First of all, you're assuming the slowness is due to the full RAM, which is not necessarily the root cause. Theoretically there should be other reasons and bottlenecks that would lead to slowness occurrences, such as extensive I/O, too many processes expecting CPU etc, and you should first rule out other reasons before you decide the culprit is the memory. You could use vmstat command, for instance:
$ vmstat -w 1 procs -----------------------memory---------------------- ---swap-- -----io---- -system-- --------cpu-------- r b swpd free buff cache si so bi bo in cs us sy id wa st 0 0 0 120951240 9412 8313416 0 0 0 2 0 0 0 0 100 0 0 0 0 0 120951248 9412 8313416 0 0 0 0 143 210 0 0 100 0 0 0 0 0 120950980 9412 8313416 0 0 0 20 116 238 0 0 100 0 0 0 0 0 120950980 9412 8313416 0 0 0 0 180 315 0 0 100 0 0 0 0 0 120951232 9412 8313416 0 0 0 0 145 285 0 0 100 0 0
If you see relatively high numbers under the swap section - si (swap in) or so (swap out) - that could indicate that the system is working out on swapping memory pages in and out the RAM to or from the swap. If the values there are low, there's probably another reason for the slowness (which you could probably see under procs, io or cpu).
Assuming you do see high swap in/out values in vmstat, that indicates that the bottleneck is indeed the RAM getting filled up.

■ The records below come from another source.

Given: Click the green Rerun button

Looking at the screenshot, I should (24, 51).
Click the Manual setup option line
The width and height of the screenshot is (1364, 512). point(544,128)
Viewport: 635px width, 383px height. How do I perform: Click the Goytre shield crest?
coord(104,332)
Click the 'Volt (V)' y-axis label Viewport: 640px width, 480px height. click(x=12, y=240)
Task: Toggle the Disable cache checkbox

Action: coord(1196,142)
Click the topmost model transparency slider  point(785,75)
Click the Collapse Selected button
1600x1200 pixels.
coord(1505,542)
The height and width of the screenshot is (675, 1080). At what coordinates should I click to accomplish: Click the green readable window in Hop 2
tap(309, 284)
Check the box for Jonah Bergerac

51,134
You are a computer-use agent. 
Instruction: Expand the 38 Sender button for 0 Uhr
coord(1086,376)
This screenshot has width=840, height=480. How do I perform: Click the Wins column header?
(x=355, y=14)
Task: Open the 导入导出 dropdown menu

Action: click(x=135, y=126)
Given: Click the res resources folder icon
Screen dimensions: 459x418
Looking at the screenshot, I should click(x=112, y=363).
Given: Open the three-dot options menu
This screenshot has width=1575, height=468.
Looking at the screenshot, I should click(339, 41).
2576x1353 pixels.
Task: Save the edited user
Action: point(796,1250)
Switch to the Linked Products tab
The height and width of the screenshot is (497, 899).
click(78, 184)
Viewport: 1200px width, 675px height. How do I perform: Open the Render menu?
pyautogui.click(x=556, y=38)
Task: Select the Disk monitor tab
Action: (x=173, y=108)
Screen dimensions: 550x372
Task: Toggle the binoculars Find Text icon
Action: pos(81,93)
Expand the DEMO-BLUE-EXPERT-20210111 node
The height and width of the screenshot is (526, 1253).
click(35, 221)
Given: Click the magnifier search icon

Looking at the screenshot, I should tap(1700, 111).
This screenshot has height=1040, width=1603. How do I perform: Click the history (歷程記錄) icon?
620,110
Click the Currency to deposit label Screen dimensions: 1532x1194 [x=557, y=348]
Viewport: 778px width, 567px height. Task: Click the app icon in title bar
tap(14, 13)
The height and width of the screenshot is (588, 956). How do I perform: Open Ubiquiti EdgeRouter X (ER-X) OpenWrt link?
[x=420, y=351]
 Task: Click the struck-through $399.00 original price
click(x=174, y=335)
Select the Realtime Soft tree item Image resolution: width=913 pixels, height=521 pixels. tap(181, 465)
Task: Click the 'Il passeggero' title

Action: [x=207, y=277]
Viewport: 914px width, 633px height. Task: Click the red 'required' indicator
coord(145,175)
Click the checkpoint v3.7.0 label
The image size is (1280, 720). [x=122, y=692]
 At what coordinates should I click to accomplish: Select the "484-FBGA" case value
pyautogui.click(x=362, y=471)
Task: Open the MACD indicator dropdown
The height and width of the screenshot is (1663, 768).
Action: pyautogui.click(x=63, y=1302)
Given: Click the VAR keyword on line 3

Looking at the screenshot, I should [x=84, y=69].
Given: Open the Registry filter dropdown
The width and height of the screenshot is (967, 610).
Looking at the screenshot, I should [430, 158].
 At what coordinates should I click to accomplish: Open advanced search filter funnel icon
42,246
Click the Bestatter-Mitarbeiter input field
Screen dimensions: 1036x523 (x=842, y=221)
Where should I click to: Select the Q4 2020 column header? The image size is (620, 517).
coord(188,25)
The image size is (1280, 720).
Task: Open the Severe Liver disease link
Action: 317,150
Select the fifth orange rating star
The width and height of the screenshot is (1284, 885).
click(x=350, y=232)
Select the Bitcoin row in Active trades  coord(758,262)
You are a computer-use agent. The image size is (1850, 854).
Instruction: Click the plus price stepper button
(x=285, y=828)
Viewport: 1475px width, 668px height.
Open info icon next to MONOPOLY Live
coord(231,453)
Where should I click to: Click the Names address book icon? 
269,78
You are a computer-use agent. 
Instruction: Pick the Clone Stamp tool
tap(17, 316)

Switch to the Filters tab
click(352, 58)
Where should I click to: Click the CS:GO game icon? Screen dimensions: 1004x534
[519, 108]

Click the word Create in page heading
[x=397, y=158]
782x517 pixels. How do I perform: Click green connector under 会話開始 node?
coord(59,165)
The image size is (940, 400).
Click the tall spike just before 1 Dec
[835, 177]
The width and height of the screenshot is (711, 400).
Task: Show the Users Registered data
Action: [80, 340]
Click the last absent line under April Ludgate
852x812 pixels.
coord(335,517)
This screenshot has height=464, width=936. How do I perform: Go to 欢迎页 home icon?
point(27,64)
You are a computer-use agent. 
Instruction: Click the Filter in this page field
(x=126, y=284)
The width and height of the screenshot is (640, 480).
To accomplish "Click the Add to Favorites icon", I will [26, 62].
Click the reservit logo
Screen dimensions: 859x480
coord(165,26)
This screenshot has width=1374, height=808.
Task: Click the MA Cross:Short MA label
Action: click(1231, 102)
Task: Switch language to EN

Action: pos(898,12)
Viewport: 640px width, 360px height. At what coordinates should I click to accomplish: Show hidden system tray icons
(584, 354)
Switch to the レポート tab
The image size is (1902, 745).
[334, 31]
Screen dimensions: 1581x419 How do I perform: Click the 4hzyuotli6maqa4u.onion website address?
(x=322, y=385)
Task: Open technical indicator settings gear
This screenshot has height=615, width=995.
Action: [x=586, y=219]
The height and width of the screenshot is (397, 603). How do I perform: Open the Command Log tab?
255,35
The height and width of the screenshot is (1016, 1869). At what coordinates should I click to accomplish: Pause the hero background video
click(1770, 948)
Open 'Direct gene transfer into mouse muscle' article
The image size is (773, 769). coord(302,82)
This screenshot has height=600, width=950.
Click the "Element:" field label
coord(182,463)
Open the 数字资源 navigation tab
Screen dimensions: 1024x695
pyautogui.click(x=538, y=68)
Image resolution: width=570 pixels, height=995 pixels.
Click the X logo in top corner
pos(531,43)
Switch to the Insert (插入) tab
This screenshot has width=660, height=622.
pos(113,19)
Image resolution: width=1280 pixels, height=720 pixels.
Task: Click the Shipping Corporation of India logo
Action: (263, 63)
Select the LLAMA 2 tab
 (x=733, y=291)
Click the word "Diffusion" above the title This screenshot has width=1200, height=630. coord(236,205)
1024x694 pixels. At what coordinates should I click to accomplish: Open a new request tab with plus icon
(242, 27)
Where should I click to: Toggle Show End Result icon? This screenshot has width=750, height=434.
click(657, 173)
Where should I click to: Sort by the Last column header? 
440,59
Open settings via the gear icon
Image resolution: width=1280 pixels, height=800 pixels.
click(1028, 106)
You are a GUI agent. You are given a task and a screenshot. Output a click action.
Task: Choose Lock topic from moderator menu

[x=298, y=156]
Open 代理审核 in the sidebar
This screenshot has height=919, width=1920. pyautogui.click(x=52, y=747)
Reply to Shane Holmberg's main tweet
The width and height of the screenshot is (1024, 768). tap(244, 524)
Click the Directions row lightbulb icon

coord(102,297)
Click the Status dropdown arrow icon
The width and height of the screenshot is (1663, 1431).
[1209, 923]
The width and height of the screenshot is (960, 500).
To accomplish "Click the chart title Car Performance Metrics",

Here's the description of swappiness from the Linux kernel documentation:
swappiness
This control is used to define how aggressive the kernel will swap memory pages. Higher values will increase aggressiveness, lower values decrease the amount of swap. A value of 0 instructs the kernel not to initiate swap until the amount of free and file-backed pages is less than the high water mark in a zone.
The default value is 60.
First, notice that your swappiness value (10) is significantly lower than the default (60).
Let's say your firefox has a lot of tabs; Most of them are idle and aren't used much. If the swappiness is low, the machine will try to keep their data in RAM as much as possible and to avoid swapping out until it really has to free some memory for new pages; This means that the machine will start swapping only in times of need, and then it might be a bit too late, and at that moment you'll see some lagging waiting for the old memory pages to get swap out.
If the swappiness is higher, the system will page out old and idle memory pages more frequently and ahead of time, leaving more of your memory free for new pages. When you access those tabs again it will page in their memory from disk to RAM so it might be slower, but since you don't use those tabs very frequently it's better to keep them in swap and keep more free memory pages available for new processes.
I would suggest to increase your swappiness, so old and unused memory pages are swapped out more frequently and not only when the memory reaches its limit.